[Stored records]
►

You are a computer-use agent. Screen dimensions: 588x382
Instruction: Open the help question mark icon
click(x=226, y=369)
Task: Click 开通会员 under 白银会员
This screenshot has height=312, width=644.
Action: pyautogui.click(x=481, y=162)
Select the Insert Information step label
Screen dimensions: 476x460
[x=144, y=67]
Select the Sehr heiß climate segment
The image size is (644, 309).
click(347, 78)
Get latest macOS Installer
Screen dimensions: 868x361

◄
►

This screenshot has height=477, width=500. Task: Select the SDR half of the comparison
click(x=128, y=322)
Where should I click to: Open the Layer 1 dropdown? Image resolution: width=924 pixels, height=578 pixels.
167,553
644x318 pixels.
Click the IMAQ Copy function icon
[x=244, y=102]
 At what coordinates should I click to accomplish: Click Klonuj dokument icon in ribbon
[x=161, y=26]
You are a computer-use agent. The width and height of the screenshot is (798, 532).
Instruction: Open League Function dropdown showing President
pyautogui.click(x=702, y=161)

◄

- REQUIRED WORK -
Copy out the lines above exactly, beginning at the one that contains "You are a computer-use agent. Screen" and ending at the one that contains "Screen dimensions: 868x361".

- SOLVED EXERCISE -
You are a computer-use agent. Screen dimensions: 588x382
Instruction: Open the help question mark icon
click(x=226, y=369)
Task: Click 开通会员 under 白银会员
This screenshot has height=312, width=644.
Action: pyautogui.click(x=481, y=162)
Select the Insert Information step label
Screen dimensions: 476x460
[x=144, y=67]
Select the Sehr heiß climate segment
The image size is (644, 309).
click(347, 78)
Get latest macOS Installer
Screen dimensions: 868x361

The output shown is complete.